= Charles Sandys Packer =

Australian composer (1810–1883)

Charles Sandys Stuart Shipley Packer (1810–1883), commonly referred to as Charles S. Packer, was an
Australian classical music composer, born in Reading, Berkshire, England. He was a graduate of The Royal Academy of Music in London. Packer was convicted of embezzlement and sentenced to penal transportation to Tasmania in 1839 on the ship Mangles. On release, he became a successful teacher and performer In 1863, he was convicted of bigamy and sentenced to five years' imprisonment in Darlinghurst Gaol with hard labour.

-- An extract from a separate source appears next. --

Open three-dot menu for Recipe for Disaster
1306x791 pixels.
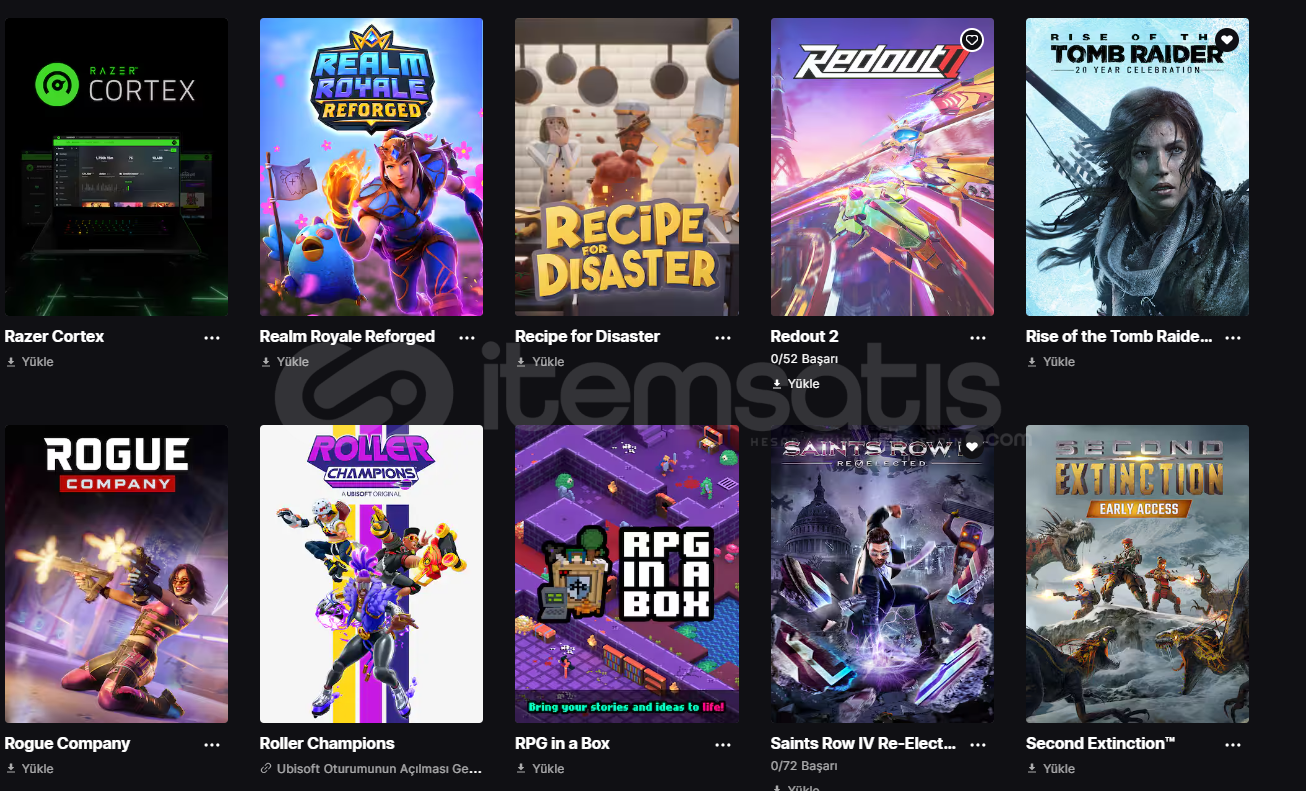point(723,338)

He was accompanist to the Sydney Choral Society, of which Joseph Massey was conductor, meeting at the Sydney School of Arts, and which performed the Handel oratorios Messiah and Judas Maccabaeus with some success.

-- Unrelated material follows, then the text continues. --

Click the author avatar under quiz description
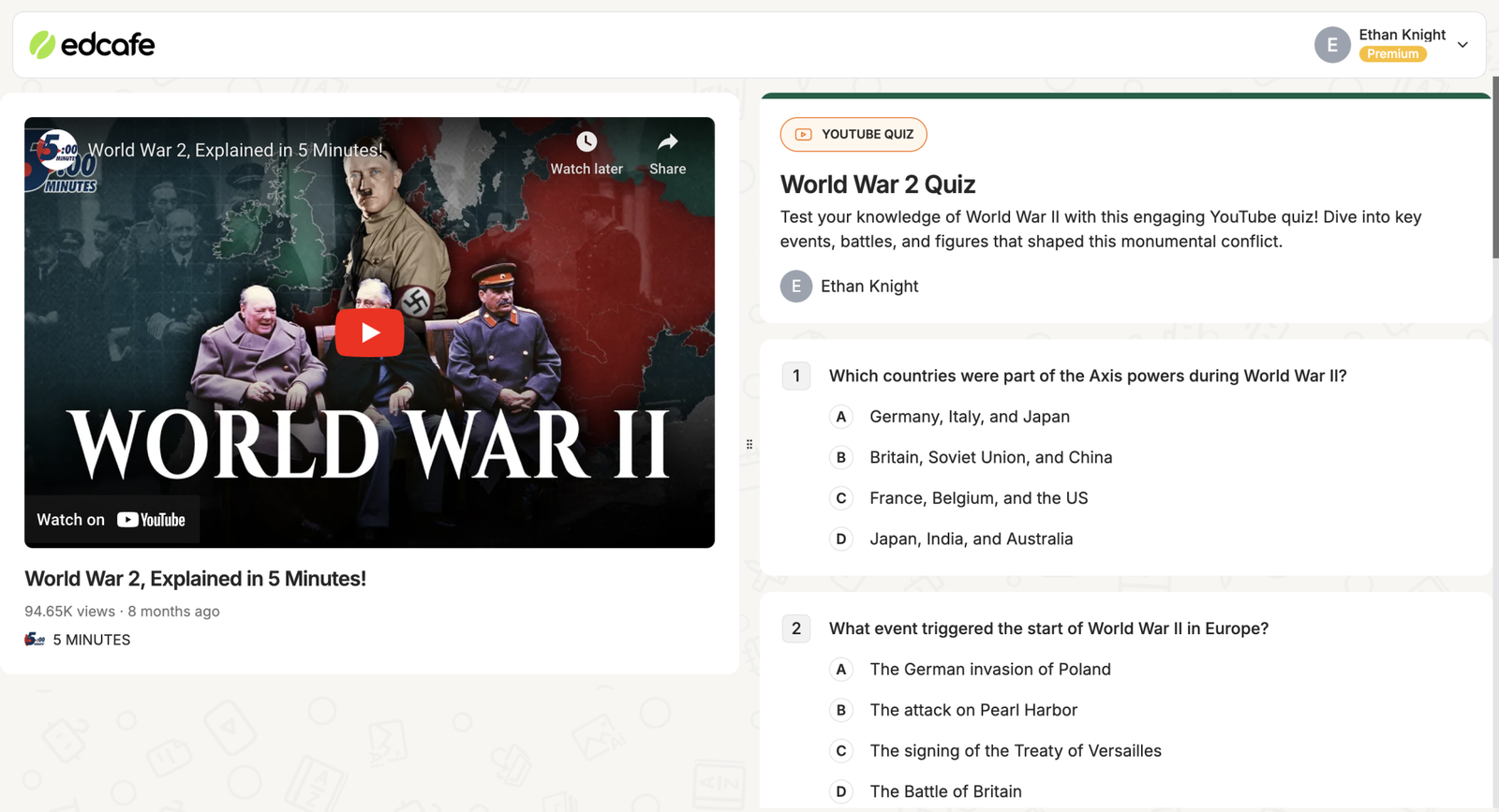 coord(795,287)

On 30 November 1871, as organist to the York Street Wesleyan Church, he shared the programme with Frederick Morley at the opening of the Bourke Street Wesleyan Church organ.

He died in poverty in 1883.

==Works==
- 1855 City of Sydney Polka
- Reminiscence of the garden palace
- The crown of thorns : an oratorio — "his greatest work"
- The royal Charlie polka
- The song of the angels
- Exchange ball schottische
- The captive's child : ballad
- Arm! arm! : Australian patriotic song)
- Little Nell : a ballad
- My Johnny was a shoemaker
- Lily Lee (arrangement)
- Queen of the west : new ballad (orchestration)
- Australia hail! Australian national hymn

==Recordings==
- 1999 Classical Music Of Colonial Australia - Polka

==Family==
The organist Frederick Augustus Packer was a nephew.